TASK INSTRUCTIONS » Your answer must be an exact copy of every record below.

Start of RECORDED INFORMATION

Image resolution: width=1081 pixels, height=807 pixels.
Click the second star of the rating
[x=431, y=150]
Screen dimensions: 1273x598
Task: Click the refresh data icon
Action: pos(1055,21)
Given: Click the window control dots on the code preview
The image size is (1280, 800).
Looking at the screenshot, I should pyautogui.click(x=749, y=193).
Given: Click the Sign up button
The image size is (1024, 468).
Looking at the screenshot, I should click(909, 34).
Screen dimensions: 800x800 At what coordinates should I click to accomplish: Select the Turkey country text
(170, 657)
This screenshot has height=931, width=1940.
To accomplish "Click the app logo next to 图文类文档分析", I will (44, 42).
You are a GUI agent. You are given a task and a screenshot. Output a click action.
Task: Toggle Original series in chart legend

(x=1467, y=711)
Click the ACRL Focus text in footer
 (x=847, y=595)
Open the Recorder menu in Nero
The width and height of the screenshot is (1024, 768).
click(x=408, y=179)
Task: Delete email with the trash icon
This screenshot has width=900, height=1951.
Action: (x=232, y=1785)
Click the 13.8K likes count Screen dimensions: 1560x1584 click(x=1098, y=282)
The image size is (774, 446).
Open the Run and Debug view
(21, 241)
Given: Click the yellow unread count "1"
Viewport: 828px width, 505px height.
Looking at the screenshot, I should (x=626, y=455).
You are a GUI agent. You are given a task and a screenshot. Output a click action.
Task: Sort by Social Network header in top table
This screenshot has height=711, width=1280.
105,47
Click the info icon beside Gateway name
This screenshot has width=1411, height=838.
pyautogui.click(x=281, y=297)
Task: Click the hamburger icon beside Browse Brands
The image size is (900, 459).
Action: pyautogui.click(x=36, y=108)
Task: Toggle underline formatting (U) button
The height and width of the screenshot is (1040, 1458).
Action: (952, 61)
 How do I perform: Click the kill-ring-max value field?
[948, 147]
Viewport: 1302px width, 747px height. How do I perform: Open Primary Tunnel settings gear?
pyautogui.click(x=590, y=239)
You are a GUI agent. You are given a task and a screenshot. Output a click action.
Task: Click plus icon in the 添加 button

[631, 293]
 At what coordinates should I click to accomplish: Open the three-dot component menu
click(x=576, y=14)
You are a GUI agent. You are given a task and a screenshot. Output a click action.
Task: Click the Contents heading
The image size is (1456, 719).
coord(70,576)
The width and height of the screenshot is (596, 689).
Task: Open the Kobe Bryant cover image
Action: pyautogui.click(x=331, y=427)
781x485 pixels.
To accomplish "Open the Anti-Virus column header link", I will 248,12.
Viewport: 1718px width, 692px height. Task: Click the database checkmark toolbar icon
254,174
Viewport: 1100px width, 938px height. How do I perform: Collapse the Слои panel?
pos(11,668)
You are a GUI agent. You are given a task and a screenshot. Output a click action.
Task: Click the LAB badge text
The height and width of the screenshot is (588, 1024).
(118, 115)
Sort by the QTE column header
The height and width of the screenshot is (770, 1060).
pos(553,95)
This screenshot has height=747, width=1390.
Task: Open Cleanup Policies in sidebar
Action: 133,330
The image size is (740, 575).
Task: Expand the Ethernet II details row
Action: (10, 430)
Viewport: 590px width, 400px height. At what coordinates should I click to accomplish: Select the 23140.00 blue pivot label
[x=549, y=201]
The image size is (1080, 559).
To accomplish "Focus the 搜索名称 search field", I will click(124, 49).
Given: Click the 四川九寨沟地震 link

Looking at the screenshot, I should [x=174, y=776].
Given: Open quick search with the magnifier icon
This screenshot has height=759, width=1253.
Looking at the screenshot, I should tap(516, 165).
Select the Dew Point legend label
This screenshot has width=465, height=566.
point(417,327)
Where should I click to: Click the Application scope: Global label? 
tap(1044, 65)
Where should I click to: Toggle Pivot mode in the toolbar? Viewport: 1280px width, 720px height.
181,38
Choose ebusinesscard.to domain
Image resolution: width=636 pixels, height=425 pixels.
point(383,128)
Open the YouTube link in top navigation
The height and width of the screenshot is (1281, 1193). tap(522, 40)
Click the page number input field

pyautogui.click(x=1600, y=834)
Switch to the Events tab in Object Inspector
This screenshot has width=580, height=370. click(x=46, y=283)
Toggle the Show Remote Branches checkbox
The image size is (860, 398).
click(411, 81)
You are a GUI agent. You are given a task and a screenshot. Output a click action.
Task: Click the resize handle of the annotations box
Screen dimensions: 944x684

End of RECORDED INFORMATION

FINAL ANSWER »
Image resolution: width=1081 pixels, height=807 pixels.
Click the second star of the rating
[x=431, y=150]
Screen dimensions: 1273x598
Task: Click the refresh data icon
Action: pos(1055,21)
Given: Click the window control dots on the code preview
The image size is (1280, 800).
Looking at the screenshot, I should pyautogui.click(x=749, y=193).
Given: Click the Sign up button
The image size is (1024, 468).
Looking at the screenshot, I should click(909, 34).
Screen dimensions: 800x800 At what coordinates should I click to accomplish: Select the Turkey country text
(170, 657)
This screenshot has height=931, width=1940.
To accomplish "Click the app logo next to 图文类文档分析", I will (44, 42).
You are a GUI agent. You are given a task and a screenshot. Output a click action.
Task: Toggle Original series in chart legend

(x=1467, y=711)
Click the ACRL Focus text in footer
 (x=847, y=595)
Open the Recorder menu in Nero
The width and height of the screenshot is (1024, 768).
click(x=408, y=179)
Task: Delete email with the trash icon
This screenshot has width=900, height=1951.
Action: (x=232, y=1785)
Click the 13.8K likes count Screen dimensions: 1560x1584 click(x=1098, y=282)
The image size is (774, 446).
Open the Run and Debug view
(21, 241)
Given: Click the yellow unread count "1"
Viewport: 828px width, 505px height.
Looking at the screenshot, I should (x=626, y=455).
You are a GUI agent. You are given a task and a screenshot. Output a click action.
Task: Sort by Social Network header in top table
This screenshot has height=711, width=1280.
105,47
Click the info icon beside Gateway name
This screenshot has width=1411, height=838.
pyautogui.click(x=281, y=297)
Task: Click the hamburger icon beside Browse Brands
The image size is (900, 459).
Action: pyautogui.click(x=36, y=108)
Task: Toggle underline formatting (U) button
The height and width of the screenshot is (1040, 1458).
Action: (952, 61)
 How do I perform: Click the kill-ring-max value field?
[948, 147]
Viewport: 1302px width, 747px height. How do I perform: Open Primary Tunnel settings gear?
pyautogui.click(x=590, y=239)
You are a GUI agent. You are given a task and a screenshot. Output a click action.
Task: Click plus icon in the 添加 button

[631, 293]
 At what coordinates should I click to accomplish: Open the three-dot component menu
click(x=576, y=14)
You are a GUI agent. You are given a task and a screenshot. Output a click action.
Task: Click the Contents heading
The image size is (1456, 719).
coord(70,576)
The width and height of the screenshot is (596, 689).
Task: Open the Kobe Bryant cover image
Action: pyautogui.click(x=331, y=427)
781x485 pixels.
To accomplish "Open the Anti-Virus column header link", I will 248,12.
Viewport: 1718px width, 692px height. Task: Click the database checkmark toolbar icon
254,174
Viewport: 1100px width, 938px height. How do I perform: Collapse the Слои panel?
pos(11,668)
You are a GUI agent. You are given a task and a screenshot. Output a click action.
Task: Click the LAB badge text
The height and width of the screenshot is (588, 1024).
(118, 115)
Sort by the QTE column header
The height and width of the screenshot is (770, 1060).
pos(553,95)
This screenshot has height=747, width=1390.
Task: Open Cleanup Policies in sidebar
Action: 133,330
The image size is (740, 575).
Task: Expand the Ethernet II details row
Action: (10, 430)
Viewport: 590px width, 400px height. At what coordinates should I click to accomplish: Select the 23140.00 blue pivot label
[x=549, y=201]
The image size is (1080, 559).
To accomplish "Focus the 搜索名称 search field", I will click(124, 49).
Given: Click the 四川九寨沟地震 link

Looking at the screenshot, I should [x=174, y=776].
Given: Open quick search with the magnifier icon
This screenshot has height=759, width=1253.
Looking at the screenshot, I should tap(516, 165).
Select the Dew Point legend label
This screenshot has width=465, height=566.
point(417,327)
Where should I click to: Click the Application scope: Global label? 
tap(1044, 65)
Where should I click to: Toggle Pivot mode in the toolbar? Viewport: 1280px width, 720px height.
181,38
Choose ebusinesscard.to domain
Image resolution: width=636 pixels, height=425 pixels.
point(383,128)
Open the YouTube link in top navigation
The height and width of the screenshot is (1281, 1193). tap(522, 40)
Click the page number input field

pyautogui.click(x=1600, y=834)
Switch to the Events tab in Object Inspector
This screenshot has width=580, height=370. click(x=46, y=283)
Toggle the Show Remote Branches checkbox
The image size is (860, 398).
click(411, 81)
You are a GUI agent. You are given a task and a screenshot. Output a click action.
Task: Click the resize handle of the annotations box
Screen dimensions: 944x684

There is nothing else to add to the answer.